The Bono, Bono East and Ahafo Regional Secretariat of the National Pensions Regulatory Authority (NPRA) is implementing the “agenda catch them young’ initiative to increase pension scheme enrolments among informal sector workers.
In the interim, Mr William Ohene-Adjei, the Regional Manager of the Authority, initiative targeted and to whip the interests of students in Technical and Vocational Education Training (TVET) institutes in the three regions to register and join the informal sector pension schemes.
Speaking in an interview with Journalists in Sunyani on the activities of the Authority, Mr Ohene-Adjei said joining informal sector pension schemes had no age limit or requirement, hence the need to inspire the students to register and enroll to benefit.
“These students are targeted because many of them will soon complete and establish their own businesses because TVET education provides employable skill training and ready and immediate jobs for the youth”, he said.
Mr Ohene-Adjei indicated that as the engine of national growth and development, the private or informal sector contributed between 75 and 85 per cent of the nation’s workforce, but regretted that only about four percent was registered and actively contributing to pension schemes.

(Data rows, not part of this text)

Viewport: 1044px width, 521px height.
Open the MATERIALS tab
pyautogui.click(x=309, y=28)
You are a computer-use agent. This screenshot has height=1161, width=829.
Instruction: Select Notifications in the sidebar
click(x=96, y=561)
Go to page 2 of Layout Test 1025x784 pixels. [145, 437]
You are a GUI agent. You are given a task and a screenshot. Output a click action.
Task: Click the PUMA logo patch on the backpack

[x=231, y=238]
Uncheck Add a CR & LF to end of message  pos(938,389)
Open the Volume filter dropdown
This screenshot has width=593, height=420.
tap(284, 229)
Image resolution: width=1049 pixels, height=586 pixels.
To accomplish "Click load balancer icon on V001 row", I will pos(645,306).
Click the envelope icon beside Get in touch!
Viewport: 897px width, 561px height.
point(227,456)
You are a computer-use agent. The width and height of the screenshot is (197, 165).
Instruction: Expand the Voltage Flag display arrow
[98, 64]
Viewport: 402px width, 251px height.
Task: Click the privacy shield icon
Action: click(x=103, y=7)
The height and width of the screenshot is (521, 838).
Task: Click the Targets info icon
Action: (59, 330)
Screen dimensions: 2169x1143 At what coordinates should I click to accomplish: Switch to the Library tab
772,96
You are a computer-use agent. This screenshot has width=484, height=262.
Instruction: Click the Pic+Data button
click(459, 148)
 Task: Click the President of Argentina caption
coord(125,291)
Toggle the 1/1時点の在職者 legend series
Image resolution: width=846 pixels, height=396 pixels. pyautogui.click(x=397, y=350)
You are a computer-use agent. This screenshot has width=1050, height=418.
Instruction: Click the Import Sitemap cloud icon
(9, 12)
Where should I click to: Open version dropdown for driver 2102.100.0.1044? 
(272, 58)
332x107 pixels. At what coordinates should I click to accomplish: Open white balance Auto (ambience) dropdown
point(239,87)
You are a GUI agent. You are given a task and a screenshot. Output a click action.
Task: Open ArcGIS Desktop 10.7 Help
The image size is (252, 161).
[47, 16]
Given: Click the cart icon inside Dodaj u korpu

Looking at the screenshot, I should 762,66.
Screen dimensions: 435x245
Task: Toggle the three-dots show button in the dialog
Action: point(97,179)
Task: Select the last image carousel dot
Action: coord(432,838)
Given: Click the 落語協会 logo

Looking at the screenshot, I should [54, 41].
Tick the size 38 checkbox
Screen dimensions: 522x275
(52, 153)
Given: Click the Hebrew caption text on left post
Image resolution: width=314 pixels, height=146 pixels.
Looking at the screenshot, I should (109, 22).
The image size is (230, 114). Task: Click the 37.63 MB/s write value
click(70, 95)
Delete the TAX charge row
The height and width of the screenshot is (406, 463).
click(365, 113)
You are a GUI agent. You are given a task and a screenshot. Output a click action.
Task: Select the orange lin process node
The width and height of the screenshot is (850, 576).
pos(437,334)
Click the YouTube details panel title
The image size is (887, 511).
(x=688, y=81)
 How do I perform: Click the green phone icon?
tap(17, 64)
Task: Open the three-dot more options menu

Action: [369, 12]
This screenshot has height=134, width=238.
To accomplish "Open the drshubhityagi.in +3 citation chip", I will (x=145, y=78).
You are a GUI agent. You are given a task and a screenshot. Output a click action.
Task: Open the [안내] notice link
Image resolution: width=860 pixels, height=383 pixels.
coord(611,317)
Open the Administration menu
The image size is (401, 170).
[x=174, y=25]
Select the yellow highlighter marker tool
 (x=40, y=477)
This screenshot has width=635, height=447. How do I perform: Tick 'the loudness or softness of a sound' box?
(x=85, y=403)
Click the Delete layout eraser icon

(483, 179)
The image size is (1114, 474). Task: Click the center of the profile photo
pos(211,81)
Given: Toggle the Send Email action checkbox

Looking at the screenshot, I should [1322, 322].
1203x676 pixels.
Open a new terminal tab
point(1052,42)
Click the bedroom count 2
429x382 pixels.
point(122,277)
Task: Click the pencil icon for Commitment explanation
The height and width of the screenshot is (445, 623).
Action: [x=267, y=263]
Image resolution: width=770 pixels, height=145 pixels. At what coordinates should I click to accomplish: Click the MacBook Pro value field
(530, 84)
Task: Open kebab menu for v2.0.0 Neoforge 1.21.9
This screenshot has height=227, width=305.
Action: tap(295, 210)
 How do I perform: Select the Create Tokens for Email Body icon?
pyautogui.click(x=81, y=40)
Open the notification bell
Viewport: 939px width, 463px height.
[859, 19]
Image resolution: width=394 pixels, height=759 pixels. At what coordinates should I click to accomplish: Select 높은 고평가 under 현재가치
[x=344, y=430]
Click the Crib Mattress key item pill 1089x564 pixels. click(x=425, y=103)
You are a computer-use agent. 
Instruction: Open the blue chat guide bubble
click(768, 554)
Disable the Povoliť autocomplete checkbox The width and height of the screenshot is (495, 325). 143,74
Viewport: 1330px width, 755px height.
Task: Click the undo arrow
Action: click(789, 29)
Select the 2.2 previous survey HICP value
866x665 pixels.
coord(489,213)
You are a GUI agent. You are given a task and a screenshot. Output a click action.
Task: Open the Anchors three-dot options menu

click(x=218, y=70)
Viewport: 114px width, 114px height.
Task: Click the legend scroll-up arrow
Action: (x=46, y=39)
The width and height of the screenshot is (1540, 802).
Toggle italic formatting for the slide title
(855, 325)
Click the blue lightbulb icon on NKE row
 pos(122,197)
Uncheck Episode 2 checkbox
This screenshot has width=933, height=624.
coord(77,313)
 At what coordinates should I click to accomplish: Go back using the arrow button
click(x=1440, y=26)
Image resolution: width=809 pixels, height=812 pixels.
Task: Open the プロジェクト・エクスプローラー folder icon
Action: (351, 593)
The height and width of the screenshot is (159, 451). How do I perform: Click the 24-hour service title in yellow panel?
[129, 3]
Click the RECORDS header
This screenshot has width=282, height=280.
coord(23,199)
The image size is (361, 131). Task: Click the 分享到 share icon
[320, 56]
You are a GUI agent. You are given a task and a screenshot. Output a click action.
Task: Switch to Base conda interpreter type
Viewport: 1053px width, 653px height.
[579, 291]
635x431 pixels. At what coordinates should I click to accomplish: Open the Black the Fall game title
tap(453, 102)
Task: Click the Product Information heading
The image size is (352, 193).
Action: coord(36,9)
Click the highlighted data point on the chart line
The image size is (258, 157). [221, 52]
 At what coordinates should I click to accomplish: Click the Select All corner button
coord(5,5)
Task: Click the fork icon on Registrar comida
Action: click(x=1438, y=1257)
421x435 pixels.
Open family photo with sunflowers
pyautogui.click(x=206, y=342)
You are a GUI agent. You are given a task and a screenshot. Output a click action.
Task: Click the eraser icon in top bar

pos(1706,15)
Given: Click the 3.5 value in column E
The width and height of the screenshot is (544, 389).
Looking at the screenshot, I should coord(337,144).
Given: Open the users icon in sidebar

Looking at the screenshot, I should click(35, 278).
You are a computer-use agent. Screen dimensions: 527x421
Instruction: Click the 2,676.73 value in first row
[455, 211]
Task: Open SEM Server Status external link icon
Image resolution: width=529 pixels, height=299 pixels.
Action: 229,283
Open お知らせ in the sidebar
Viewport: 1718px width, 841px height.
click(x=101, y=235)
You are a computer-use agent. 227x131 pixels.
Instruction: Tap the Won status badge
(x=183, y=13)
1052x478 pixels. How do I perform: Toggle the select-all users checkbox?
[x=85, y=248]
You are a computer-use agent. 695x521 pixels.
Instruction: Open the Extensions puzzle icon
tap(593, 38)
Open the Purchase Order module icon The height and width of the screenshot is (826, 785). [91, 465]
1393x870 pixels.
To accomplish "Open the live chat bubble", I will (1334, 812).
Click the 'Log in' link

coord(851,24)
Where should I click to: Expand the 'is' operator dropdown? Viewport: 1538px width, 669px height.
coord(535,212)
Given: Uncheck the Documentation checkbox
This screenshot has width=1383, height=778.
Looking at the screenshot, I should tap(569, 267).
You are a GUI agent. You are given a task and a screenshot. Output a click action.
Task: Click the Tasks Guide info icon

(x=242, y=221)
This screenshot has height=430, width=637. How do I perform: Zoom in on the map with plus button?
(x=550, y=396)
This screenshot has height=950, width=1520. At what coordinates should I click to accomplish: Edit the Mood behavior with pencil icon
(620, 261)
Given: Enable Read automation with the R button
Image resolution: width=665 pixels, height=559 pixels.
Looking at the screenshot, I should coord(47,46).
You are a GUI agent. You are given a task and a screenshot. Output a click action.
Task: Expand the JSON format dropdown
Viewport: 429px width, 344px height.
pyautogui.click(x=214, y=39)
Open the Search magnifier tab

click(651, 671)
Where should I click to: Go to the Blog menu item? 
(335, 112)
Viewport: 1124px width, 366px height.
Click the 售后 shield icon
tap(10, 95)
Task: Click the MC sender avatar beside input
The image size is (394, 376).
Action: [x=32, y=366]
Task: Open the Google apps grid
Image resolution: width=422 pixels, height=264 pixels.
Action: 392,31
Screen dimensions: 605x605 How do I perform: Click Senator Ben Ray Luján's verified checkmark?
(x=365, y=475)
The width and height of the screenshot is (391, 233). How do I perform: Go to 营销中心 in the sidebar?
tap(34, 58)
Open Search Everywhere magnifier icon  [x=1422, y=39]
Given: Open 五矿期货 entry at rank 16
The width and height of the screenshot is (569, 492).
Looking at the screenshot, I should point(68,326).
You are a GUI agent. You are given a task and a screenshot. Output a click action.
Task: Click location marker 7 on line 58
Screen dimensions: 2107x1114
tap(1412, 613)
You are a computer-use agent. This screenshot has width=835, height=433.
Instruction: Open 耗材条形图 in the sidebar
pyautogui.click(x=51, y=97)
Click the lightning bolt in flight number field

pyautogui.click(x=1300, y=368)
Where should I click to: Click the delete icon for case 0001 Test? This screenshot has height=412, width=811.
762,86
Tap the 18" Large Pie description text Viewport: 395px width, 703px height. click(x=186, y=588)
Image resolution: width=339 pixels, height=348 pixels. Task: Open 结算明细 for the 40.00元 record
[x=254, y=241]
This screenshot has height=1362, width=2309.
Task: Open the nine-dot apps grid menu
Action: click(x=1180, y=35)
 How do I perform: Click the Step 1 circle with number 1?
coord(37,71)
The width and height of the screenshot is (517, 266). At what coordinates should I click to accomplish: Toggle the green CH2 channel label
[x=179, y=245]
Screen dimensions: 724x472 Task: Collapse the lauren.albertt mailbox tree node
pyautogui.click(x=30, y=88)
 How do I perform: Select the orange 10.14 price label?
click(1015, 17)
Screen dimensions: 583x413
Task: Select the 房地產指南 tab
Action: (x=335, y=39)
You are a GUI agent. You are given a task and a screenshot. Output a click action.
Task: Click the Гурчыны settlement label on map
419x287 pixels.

“That is why we have to re-focus and direct attention to the informal sector to empower workers to understand the essence and relevance of joining pension schemes in their own interest”, he stated.
Mr Ohene-Adjei said the Authority had strengthened collaboration with religious bodies and traditional authorities, saying “last year we were able to visit and intensify pension education in churches and local communities to inspire the informal sector workers to register and join”.
Describing 2023 as an action year, the Regional Manager said the authority in the three regions had upscaled its outreach programmes, targeting carpenters, masons, market women and other artisanal workers.
Informal sector pension schemes, he added, remained flexible and beneficial, saying because contributors in the sector had savings and retirement accounts, they could withdraw some deposits after five years of contributing into their savings account.
“Contributors registered under informal sector pension schemes can also contribute any amount depending on their financial strength”, he said, and advised workers in the sector to join the pension scheme to provide them sound financial security on retirement.
The NPRA was set up by the National Pensions Act, (Act 247), 2008, to provide pension reforms in the country by introducing the Tier Three pension schemes and it oversees the administration and management of registered pension schemes of registered Trustees, including the Social Security and National Insurance Trust (SSNIT).